[Entries for finding text and elements]
————

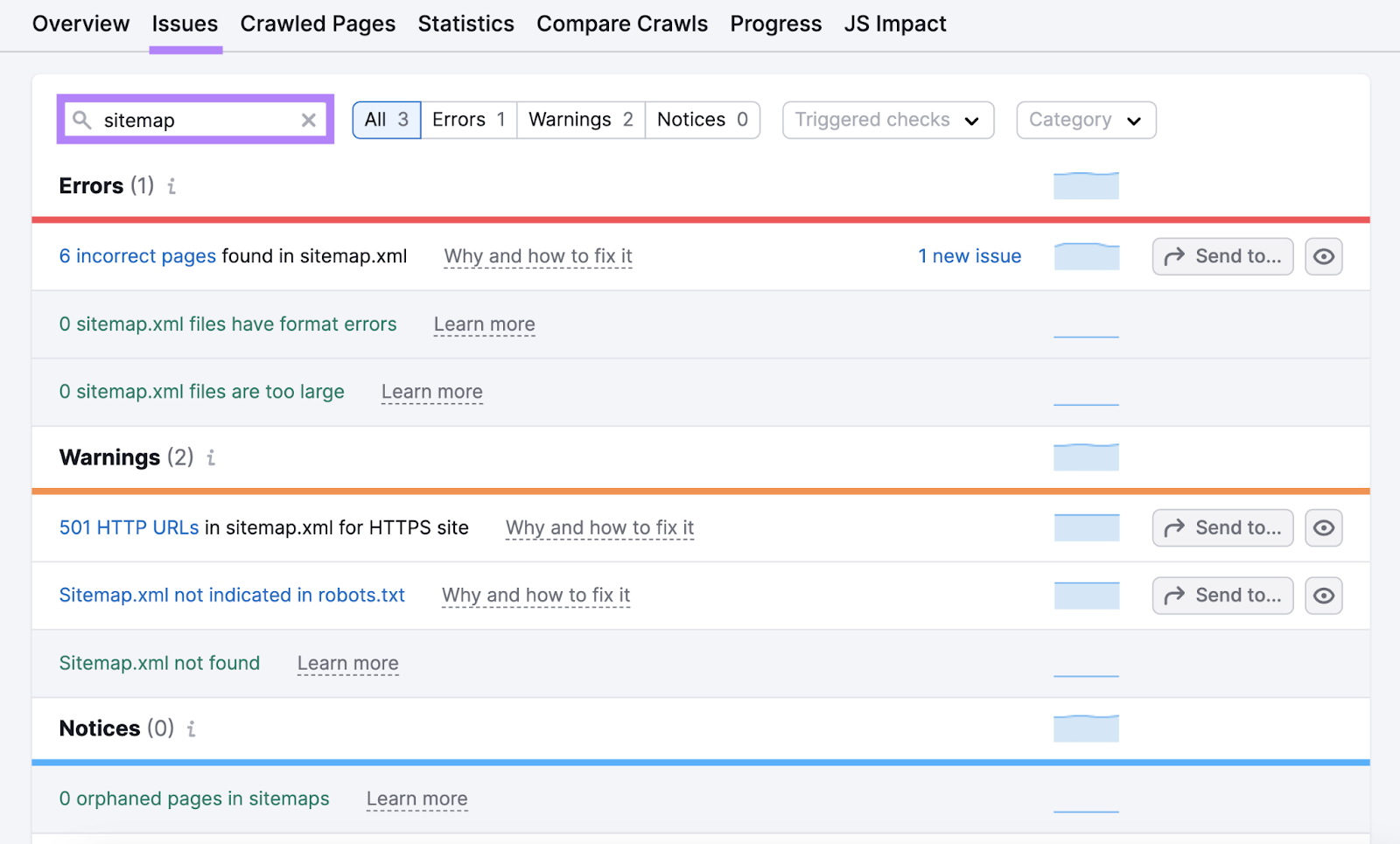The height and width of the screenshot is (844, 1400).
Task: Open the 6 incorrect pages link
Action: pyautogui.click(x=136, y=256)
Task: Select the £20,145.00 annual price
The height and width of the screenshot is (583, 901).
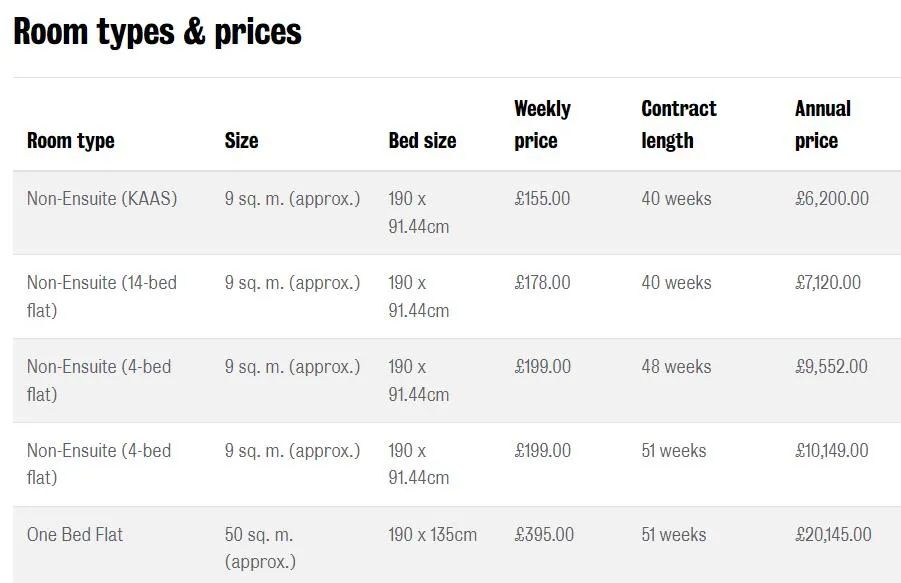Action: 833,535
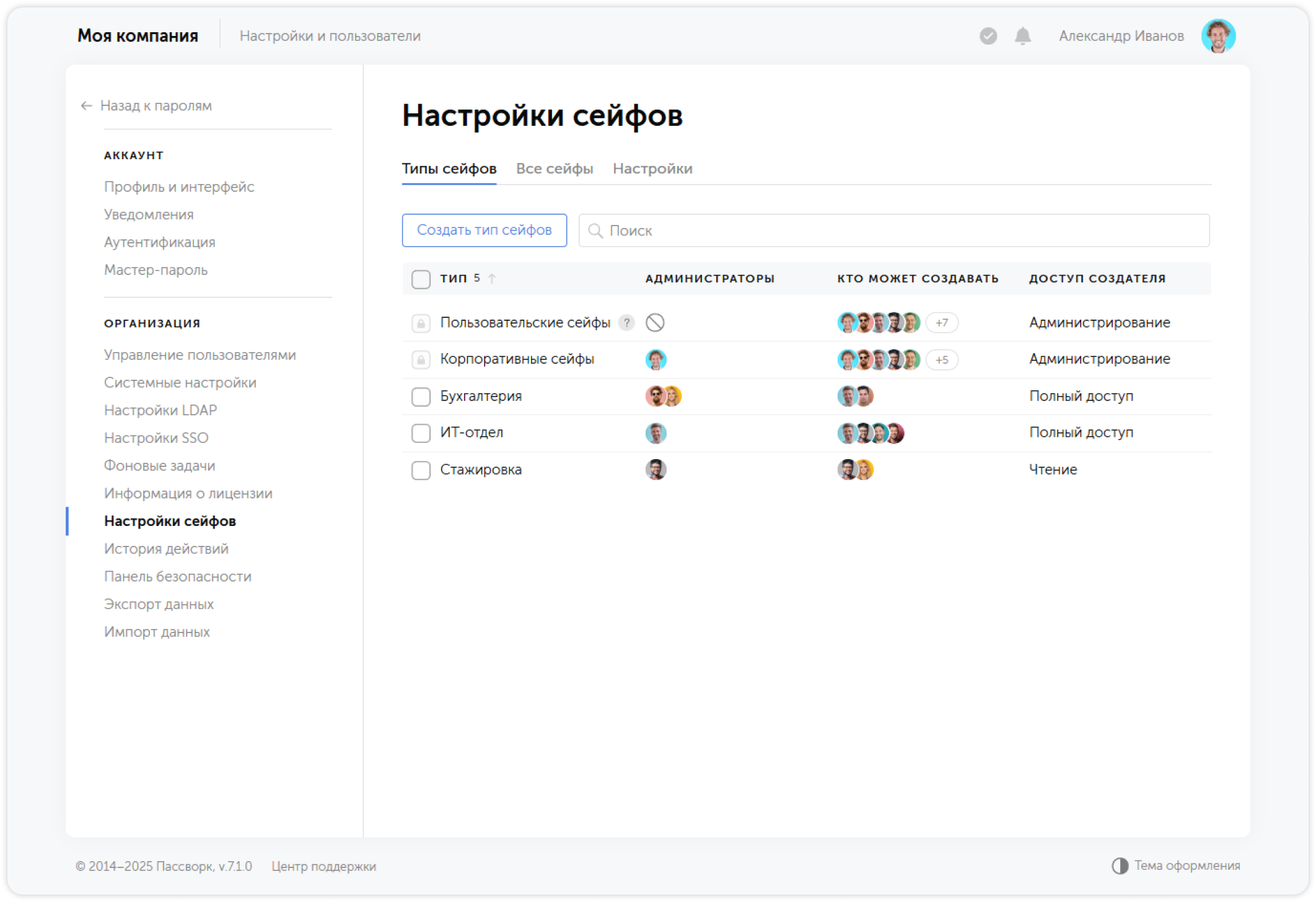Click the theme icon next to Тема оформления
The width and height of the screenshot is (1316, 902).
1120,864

————

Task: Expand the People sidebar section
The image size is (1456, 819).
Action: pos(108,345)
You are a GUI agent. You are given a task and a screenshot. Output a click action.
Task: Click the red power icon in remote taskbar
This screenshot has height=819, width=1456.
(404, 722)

————

Repeat the lines of the listing word for word, starting at the line that contains "Task: Expand the People sidebar section" and ending at the line that contains "Action: pos(108,345)".

Task: Expand the People sidebar section
The image size is (1456, 819).
Action: pos(108,345)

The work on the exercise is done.